(INFORMATION GIVEN begins)
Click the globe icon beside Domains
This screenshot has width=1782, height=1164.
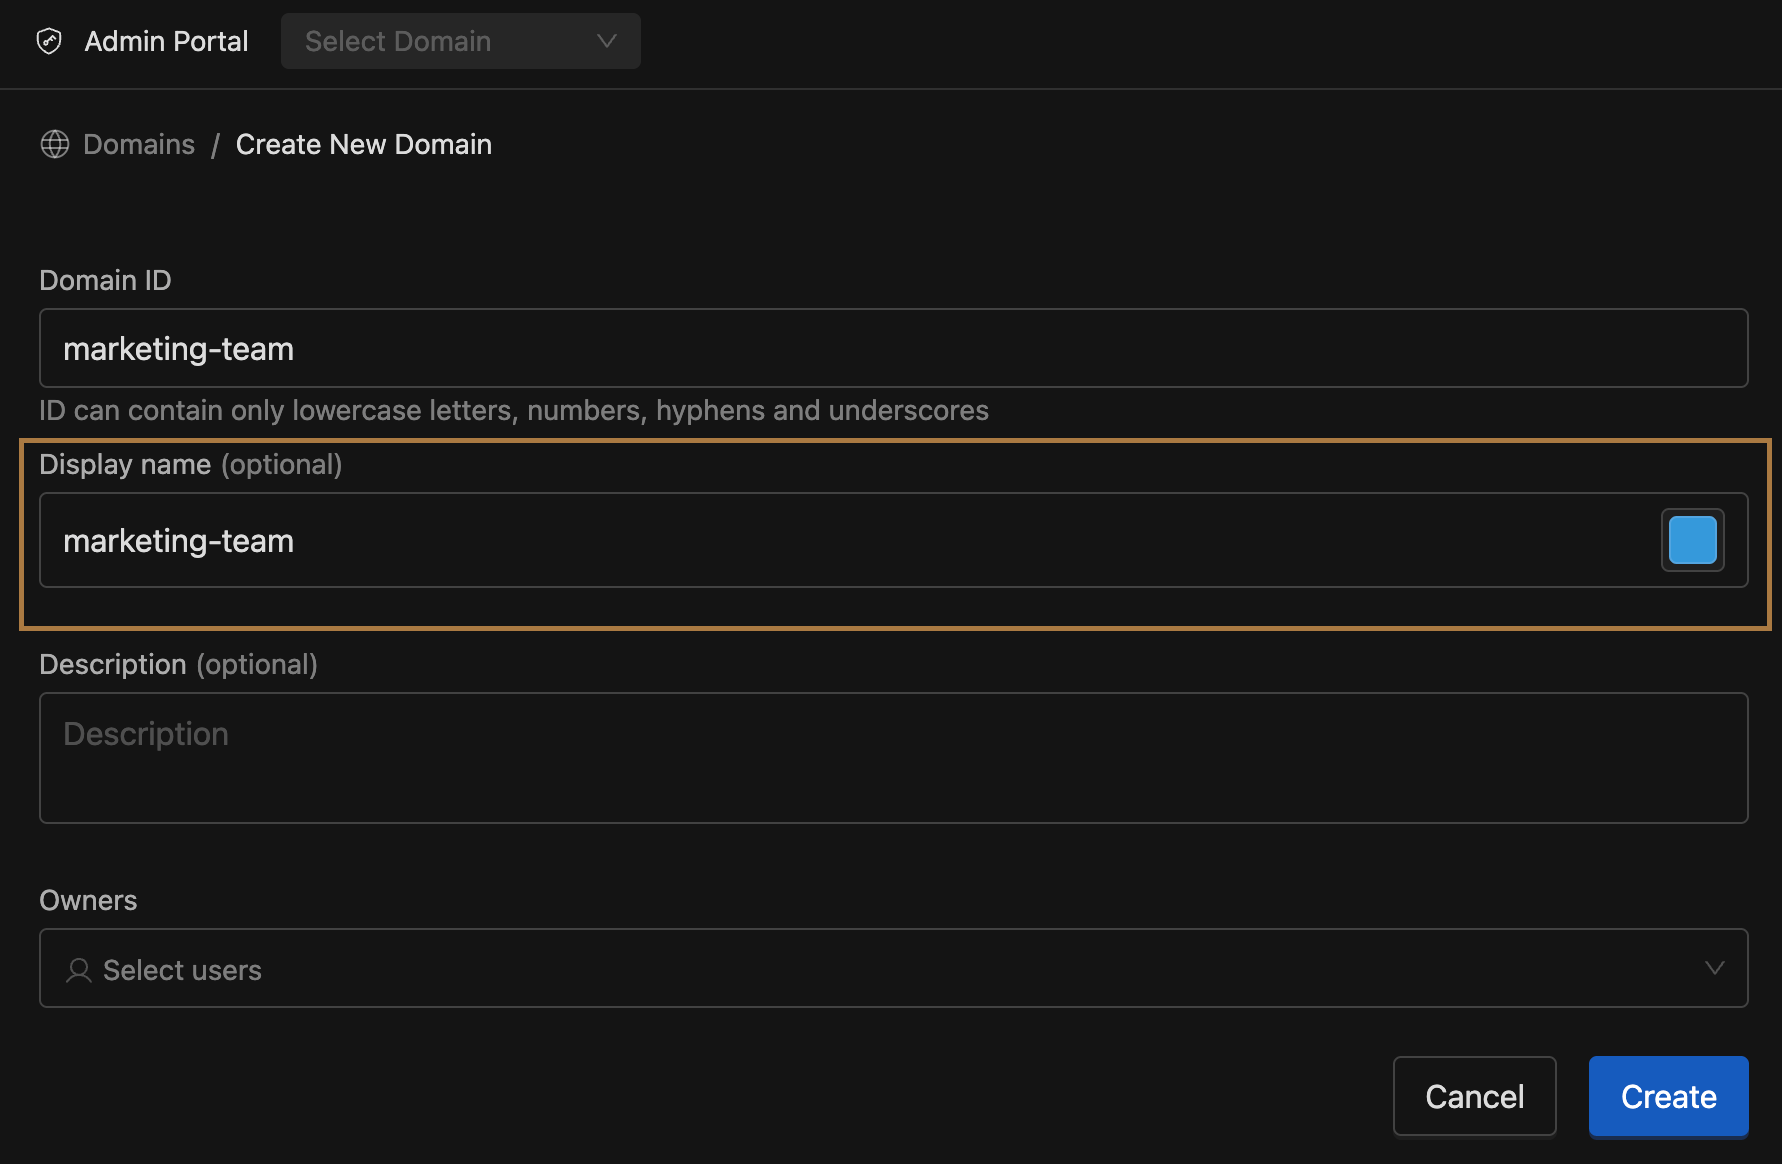pyautogui.click(x=55, y=144)
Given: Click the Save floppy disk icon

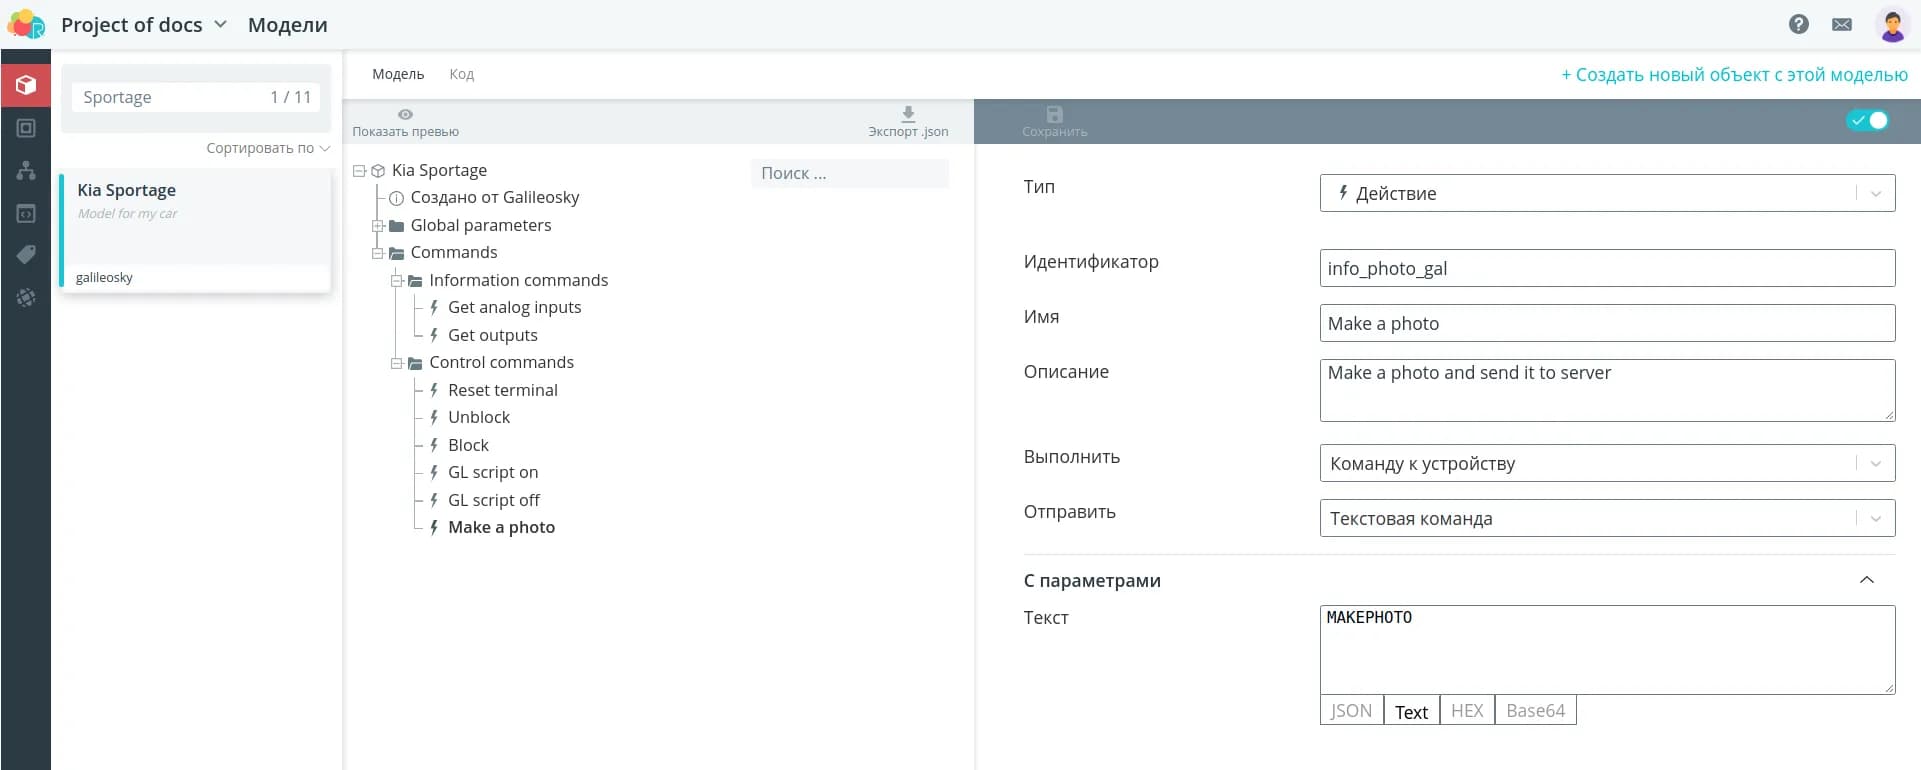Looking at the screenshot, I should click(1054, 115).
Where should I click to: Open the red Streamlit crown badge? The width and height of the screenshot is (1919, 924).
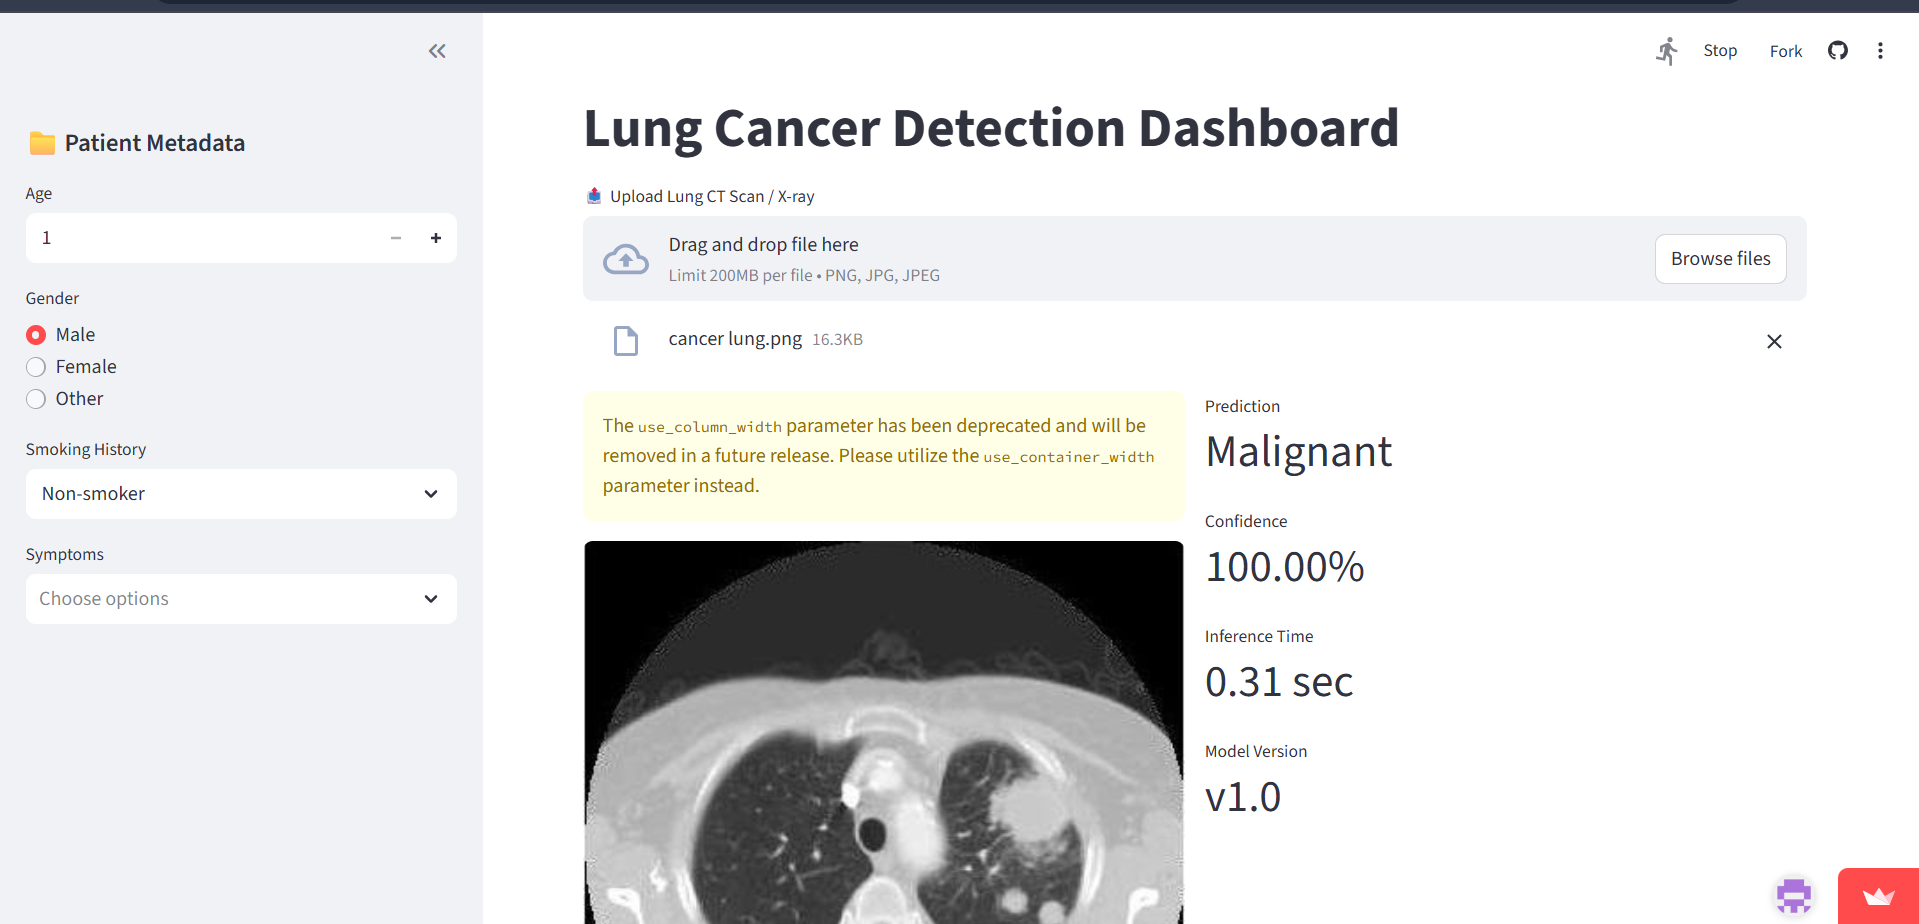pyautogui.click(x=1878, y=896)
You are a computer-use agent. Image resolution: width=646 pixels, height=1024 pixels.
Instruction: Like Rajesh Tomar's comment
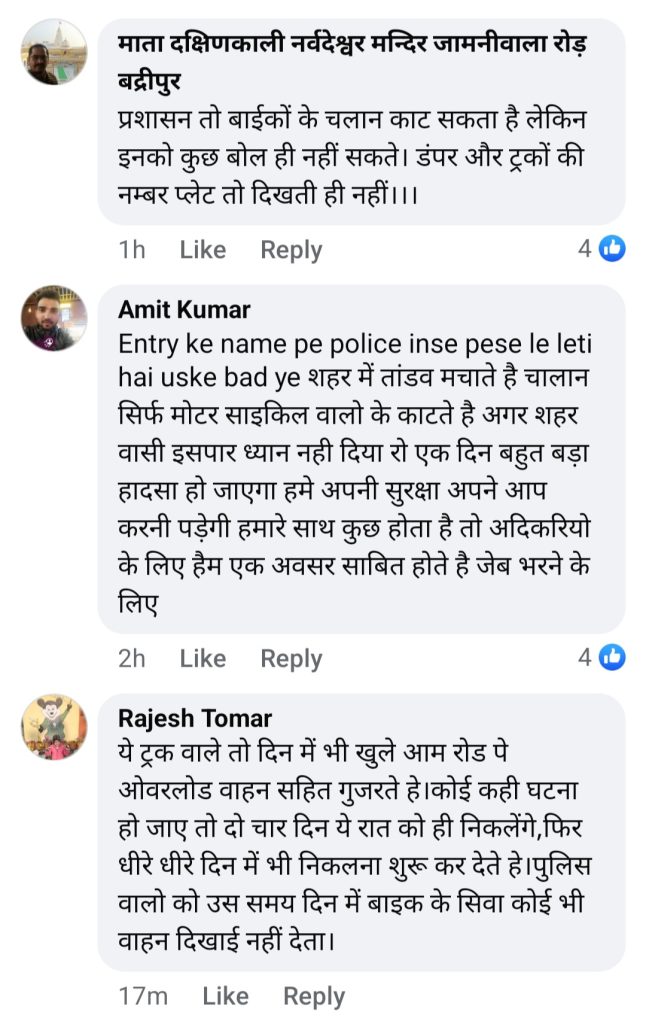[x=225, y=996]
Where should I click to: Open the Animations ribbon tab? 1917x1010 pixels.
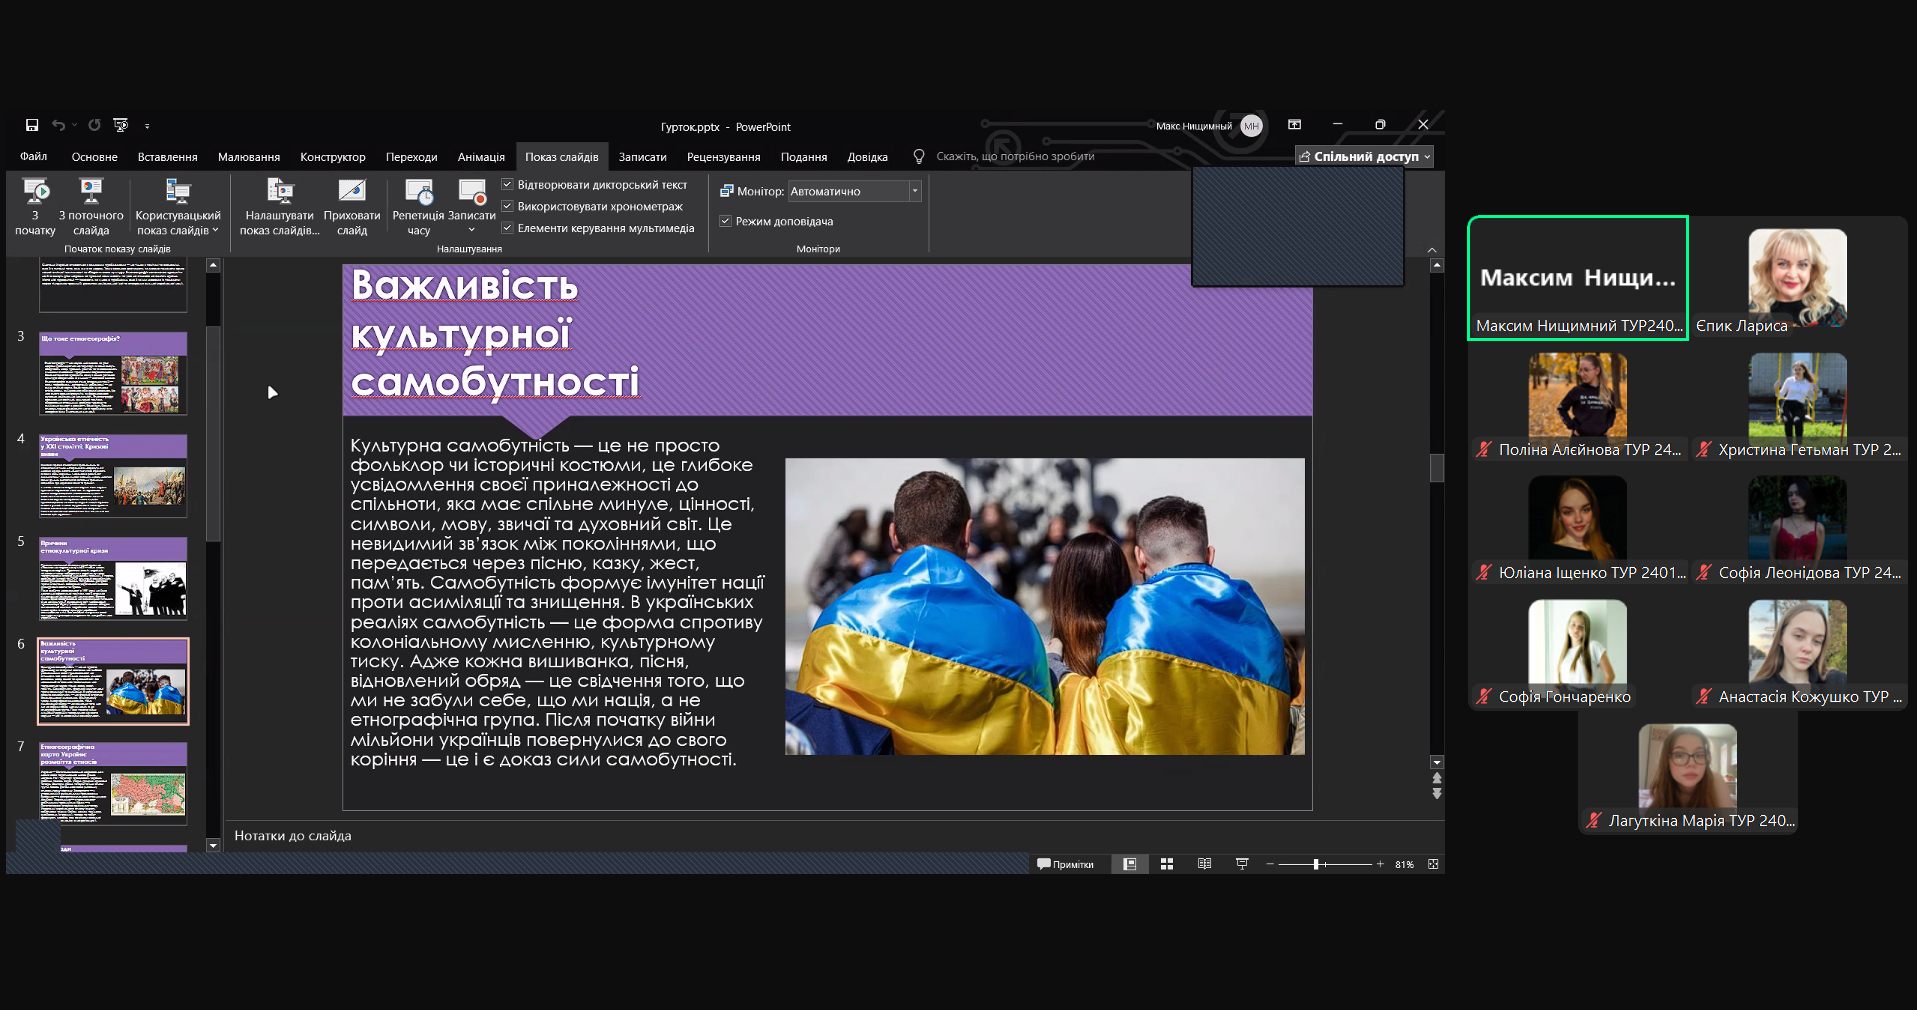481,157
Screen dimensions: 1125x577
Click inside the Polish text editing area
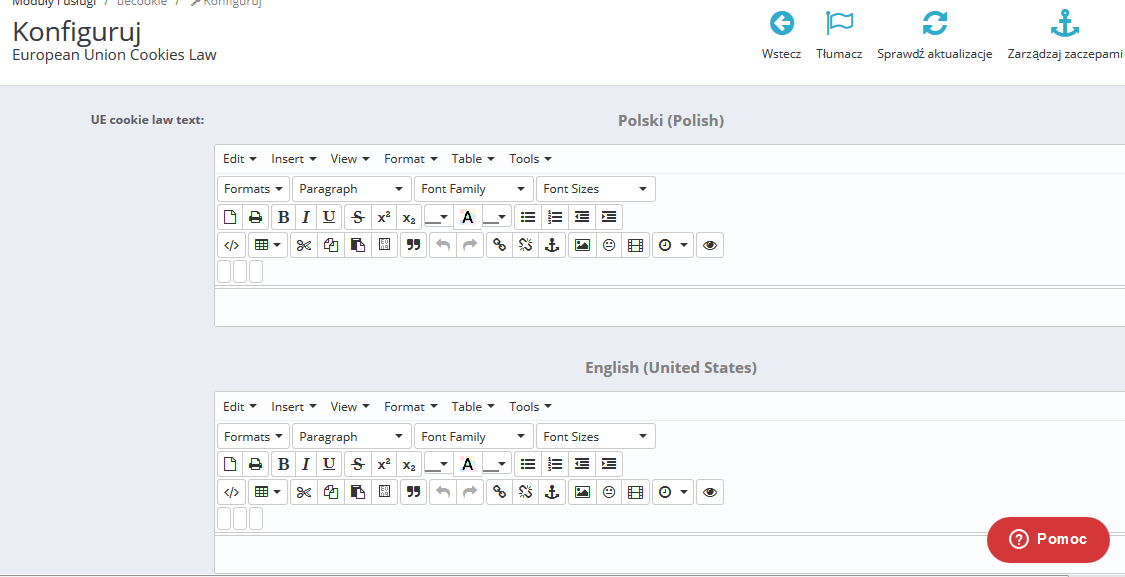(668, 307)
(INFORMATION GIVEN ends)
Go through the entries and retype them exactly, except for the images.

• RESULT FOR THIS TASK:
Click the globe icon beside Domains
This screenshot has width=1782, height=1164.
pyautogui.click(x=55, y=144)
Given: Click the Save floppy disk icon

Looking at the screenshot, I should click(1054, 115).
Where should I click to: Open the red Streamlit crown badge? The width and height of the screenshot is (1919, 924).
pyautogui.click(x=1878, y=896)
You are a computer-use agent. Image resolution: width=646 pixels, height=1024 pixels.
Instruction: Like Rajesh Tomar's comment
[x=225, y=996]
Where should I click to: Open the Animations ribbon tab? 1917x1010 pixels.
481,157
Screen dimensions: 1125x577
Click inside the Polish text editing area
(668, 307)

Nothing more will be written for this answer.